Encerrando um boicote que sustentou por mais de seis meses, o presidente Jair Bolsonaro nomeou para ministro substituto do Tribunal Superior Eleitoral o advogado André Ramos Tavares, autor de pareceres encomendados pelo PT em 2018, para defender a candidatura de Lula à eleição presidencial, e em 2015, para defender o mandato da presidente Dilma Rousseff, ameaçada de impeachment.
Em nota publicada no blog que mantém no portal Globo, a jornalista Malu Gaspar lembra que André Tavares era um dos nomes de uma lista tríplice que o Supremo Tribunal Federal enviou à Presidência da República em maio – e que irritou Bolsonaro. O presidente achou que as opções que o STF lhe ofereceu equivaliam a uma provocação. Ele até cogitou de devolver a lista, mas foi convencido a não fazer isso, por falta de amparo legal.
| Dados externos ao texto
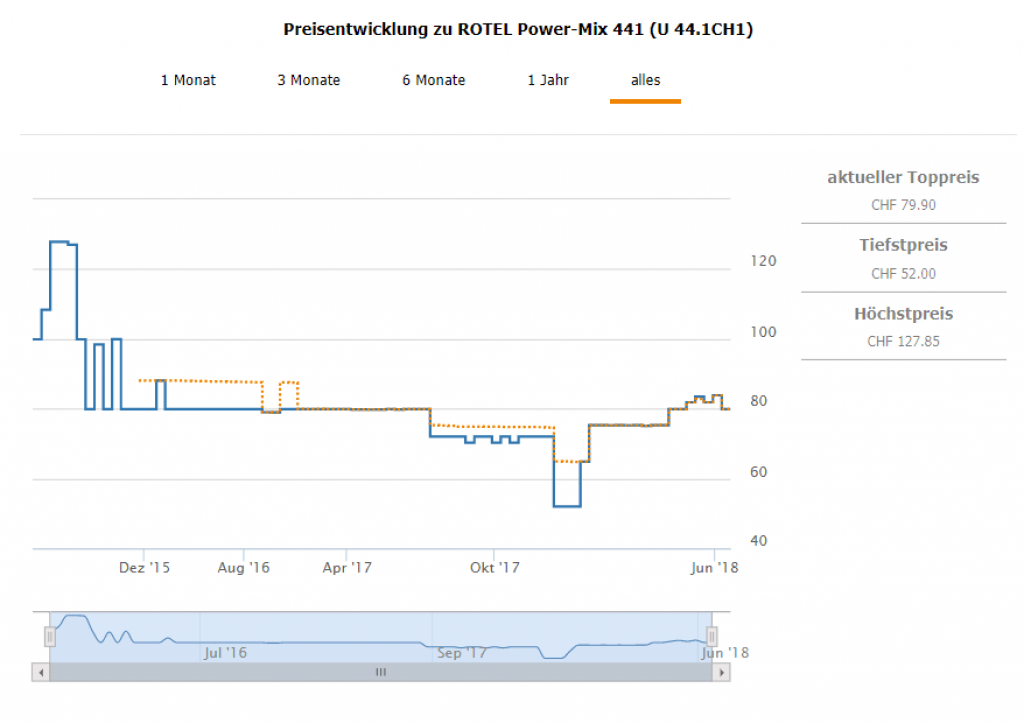
Task: Click the Sep '17 label in the navigator
Action: point(462,653)
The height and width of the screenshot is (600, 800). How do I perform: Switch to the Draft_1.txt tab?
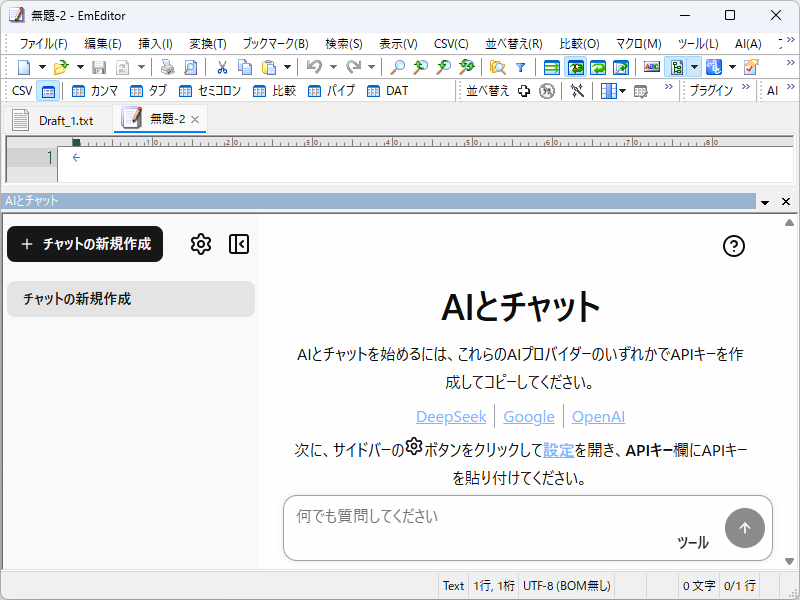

Então, segurou por seis meses a nomeação, afinal publicada em edição extra do Diário Oficial nesta quarta-feira.
Os outros dois nomes da lista são a advogada Vera Lúcia Santana, primeira mulher negra a integrar a lista tríplice do STF, e Fabrício Medeiros, que tinha o apoio do ministro Alexandre de Moraes e advogava para o ex-presidente da Câmara Rodrigo Maia – dois desafetos de Bolsonaro.
A vaga que André Ramos Tavares assumirá foi aberta pela renúncia do ministro Carlos Velloso Filho, em março, por motivo de saúde.